The life of my grandfather was one of discontent. An often grumpy man, his days were filled with the sound of his own mumbled complaints muffled only by the mind-numbing applause of The Wheel of Fortune. It seemed there was little that pleased him.

He smoked brown cigarettes, long and thin and drank all his life until he realized he was an alcoholic and decided to quit. He became extremely active in AA and had a few years of sobriety before his body betrayed him, worn down from years of alcohol abuse.

He died in June of 1993. I was 16.

Even in the midst of his cloudy unhappiness, I believe Grandpa enjoyed his grandchildren. Every now and then, Grandpa picked us up from school in his faded yellow car. My sister and I sat on the cracked vinyl, hot in the back seat and made awkward conversation with him, painfully aware of the generations that separated us. Upon arriving at his house, Grandpa would lead us into the kitchen, push the permanent piles of mail and newspapers aside and offer us a snack: two hard cookies, brown on one side, yellow on the other with white cream in the middle. He would then burn the popcorn and season it with Krazy Mixed-Up Salt, served up in plastic bowls.
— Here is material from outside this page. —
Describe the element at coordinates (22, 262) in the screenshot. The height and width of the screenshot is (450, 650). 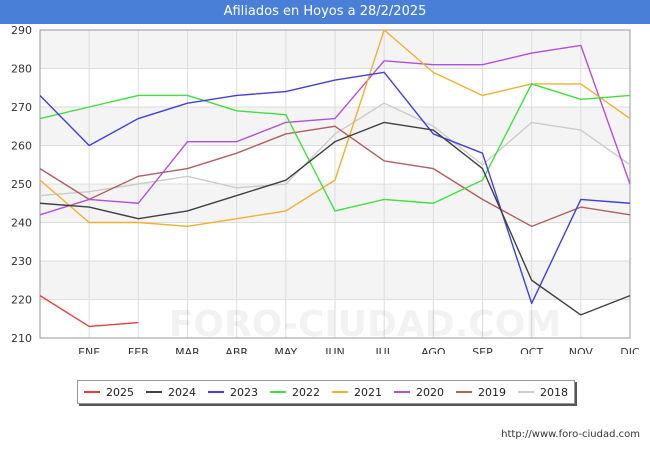
I see `y-tick-label: 230` at that location.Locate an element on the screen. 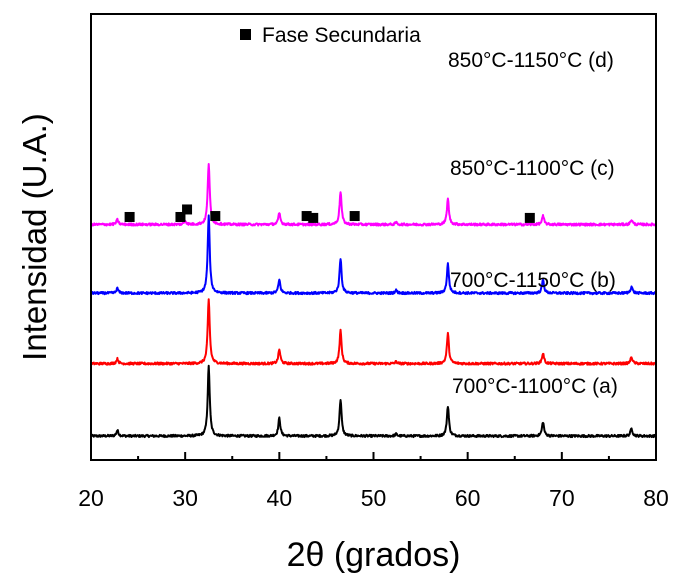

It seemed to me that he tried hard to make us feel comfortable. I felt guilty for wishing he would just give us a Popsicle or a cupcake. So I ate, compelled to action by an internal sense of compassion and pity that I didn’t understand.

Surprisingly, Grandpa was one person who encouraged me in my writing. Maybe underneath the alcohol and layers of hurt and damaged relationships, he was a writer himself. I don’t know that to be true, but it could have been, I suppose.

For my birthday, he gave me two magazines on creative writing. I still have them somewhere. He also cut an article from the local paper about a girl my age who had won $25 in a writing contest. I assumed he thought I could do something like that. He folded it carefully and sent it in the mail, writing in capital letters: Emily, It’s not what it says, although that’s important. It’s the writing. Grandpa.

I still have that, too.

I don’t know much about the demons that haunted my Grandpa all those years. I don’t know what caused him to make decisions that would bring pain and heartache into the lives of those he was called to protect. The way I see it, he didn’t know Jesus, didn’t cherish his wife, and never learned how to show affection. Had he made different choices, his legacy could have been beautiful and life-giving. But in the midst of his confused priorities, he chose to see me, even if only in part. He noticed me even though noticing people did not come naturally for him. He appreciated my writing and encouraged me to do it often and to do it well.

Is encouragement coming from an unlikely voice in your life? Sometimes its hard to see the good when the bad hurts so much. But it is sweet to realize that the Lord uses all types of people in all kinds of ways to inspire courage within us.